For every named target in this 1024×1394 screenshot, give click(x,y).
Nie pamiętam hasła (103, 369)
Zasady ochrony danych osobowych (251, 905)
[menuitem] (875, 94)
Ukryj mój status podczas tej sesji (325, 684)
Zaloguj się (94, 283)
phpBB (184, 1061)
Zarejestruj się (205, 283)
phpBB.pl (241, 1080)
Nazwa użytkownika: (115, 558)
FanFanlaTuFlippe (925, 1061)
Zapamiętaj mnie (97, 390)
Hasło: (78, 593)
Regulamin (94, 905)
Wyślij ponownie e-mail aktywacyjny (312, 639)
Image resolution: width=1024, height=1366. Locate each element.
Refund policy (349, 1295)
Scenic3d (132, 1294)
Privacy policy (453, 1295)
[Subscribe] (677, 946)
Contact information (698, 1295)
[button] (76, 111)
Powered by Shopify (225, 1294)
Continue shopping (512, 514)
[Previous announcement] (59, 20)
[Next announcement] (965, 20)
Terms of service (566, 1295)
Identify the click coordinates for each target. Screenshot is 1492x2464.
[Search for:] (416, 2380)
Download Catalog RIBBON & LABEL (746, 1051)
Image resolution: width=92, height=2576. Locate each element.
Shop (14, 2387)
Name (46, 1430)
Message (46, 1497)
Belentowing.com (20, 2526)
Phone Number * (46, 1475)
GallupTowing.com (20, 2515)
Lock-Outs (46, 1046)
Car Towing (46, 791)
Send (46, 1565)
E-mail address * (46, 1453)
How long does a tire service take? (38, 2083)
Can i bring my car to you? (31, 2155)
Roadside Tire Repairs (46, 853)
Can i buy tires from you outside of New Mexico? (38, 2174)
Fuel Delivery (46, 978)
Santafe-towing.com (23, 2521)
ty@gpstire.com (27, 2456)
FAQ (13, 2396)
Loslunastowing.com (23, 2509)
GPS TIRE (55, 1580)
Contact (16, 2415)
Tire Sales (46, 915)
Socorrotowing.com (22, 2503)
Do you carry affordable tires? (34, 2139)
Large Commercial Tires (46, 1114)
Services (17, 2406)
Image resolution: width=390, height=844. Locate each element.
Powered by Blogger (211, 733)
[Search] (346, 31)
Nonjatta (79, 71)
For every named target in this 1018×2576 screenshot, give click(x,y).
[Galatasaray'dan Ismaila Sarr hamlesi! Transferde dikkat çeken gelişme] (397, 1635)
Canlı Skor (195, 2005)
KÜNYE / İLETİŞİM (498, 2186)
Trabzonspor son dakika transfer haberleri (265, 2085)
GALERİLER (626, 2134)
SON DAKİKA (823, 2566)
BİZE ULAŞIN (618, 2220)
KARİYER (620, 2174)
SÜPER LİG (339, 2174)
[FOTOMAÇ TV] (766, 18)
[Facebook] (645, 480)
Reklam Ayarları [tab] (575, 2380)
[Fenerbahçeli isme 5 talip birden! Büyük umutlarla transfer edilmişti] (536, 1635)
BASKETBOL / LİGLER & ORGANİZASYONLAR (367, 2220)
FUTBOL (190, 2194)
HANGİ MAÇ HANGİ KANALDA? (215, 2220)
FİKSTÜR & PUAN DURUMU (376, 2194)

———

◆ Work to be completed:
Give back exactly the lines of the listing above that run from the line with "BİZE ULAŞIN (618, 2220)" to the line with "FUTBOL (190, 2194)", inclusive.

◆ Task result:
BİZE ULAŞIN (618, 2220)
KARİYER (620, 2174)
SÜPER LİG (339, 2174)
[FOTOMAÇ TV] (766, 18)
[Facebook] (645, 480)
Reklam Ayarları [tab] (575, 2380)
[Fenerbahçeli isme 5 talip birden! Büyük umutlarla transfer edilmişti] (536, 1635)
BASKETBOL / LİGLER & ORGANİZASYONLAR (367, 2220)
FUTBOL (190, 2194)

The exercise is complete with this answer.